### PROMPT
Copy every line of the data in which the word "field" occurs.
*** RAW DATA
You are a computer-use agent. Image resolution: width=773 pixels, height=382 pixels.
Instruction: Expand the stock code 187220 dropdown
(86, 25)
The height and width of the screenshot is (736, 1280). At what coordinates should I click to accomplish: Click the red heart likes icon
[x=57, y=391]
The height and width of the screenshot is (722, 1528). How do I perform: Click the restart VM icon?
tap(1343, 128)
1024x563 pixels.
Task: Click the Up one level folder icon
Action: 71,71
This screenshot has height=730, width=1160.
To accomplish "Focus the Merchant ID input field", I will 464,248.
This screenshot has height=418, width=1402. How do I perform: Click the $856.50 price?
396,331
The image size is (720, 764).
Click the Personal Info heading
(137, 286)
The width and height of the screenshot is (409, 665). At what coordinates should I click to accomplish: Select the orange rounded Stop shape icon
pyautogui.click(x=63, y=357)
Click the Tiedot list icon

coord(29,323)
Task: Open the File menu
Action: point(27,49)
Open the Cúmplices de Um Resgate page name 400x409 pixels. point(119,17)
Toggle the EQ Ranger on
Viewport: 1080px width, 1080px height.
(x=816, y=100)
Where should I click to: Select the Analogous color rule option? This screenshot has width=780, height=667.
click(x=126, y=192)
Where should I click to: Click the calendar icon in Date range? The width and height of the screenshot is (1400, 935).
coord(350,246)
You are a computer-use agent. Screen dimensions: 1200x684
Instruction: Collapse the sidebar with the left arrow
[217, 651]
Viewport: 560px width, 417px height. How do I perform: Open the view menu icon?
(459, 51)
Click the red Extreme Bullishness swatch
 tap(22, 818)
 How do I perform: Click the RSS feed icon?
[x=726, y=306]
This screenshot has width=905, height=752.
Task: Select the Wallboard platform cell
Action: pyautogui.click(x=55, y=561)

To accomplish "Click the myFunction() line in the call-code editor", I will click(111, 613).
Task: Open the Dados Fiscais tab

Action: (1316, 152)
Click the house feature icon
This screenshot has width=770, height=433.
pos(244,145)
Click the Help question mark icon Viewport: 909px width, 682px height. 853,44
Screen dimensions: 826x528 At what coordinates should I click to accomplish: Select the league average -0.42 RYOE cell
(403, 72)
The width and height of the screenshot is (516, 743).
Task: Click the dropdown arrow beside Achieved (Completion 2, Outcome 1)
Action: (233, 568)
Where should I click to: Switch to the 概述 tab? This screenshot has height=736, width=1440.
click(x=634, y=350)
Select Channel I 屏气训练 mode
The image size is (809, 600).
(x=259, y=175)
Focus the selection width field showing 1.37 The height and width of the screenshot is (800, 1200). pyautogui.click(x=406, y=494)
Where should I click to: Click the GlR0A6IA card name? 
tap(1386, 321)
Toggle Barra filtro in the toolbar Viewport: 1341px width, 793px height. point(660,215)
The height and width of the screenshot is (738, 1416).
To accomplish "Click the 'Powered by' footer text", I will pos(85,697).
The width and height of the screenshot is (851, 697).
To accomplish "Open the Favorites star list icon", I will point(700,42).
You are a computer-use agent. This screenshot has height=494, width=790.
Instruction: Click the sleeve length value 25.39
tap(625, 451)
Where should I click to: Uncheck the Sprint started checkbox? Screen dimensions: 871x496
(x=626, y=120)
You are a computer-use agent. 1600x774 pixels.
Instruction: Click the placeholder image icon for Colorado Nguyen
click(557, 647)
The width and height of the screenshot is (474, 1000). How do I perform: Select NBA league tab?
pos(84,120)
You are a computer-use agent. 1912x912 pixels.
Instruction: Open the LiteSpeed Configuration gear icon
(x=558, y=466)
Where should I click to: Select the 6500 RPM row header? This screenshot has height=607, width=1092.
******
### RESPONSE
To accomplish "Focus the Merchant ID input field", I will 464,248.
Focus the selection width field showing 1.37 The height and width of the screenshot is (800, 1200). pyautogui.click(x=406, y=494)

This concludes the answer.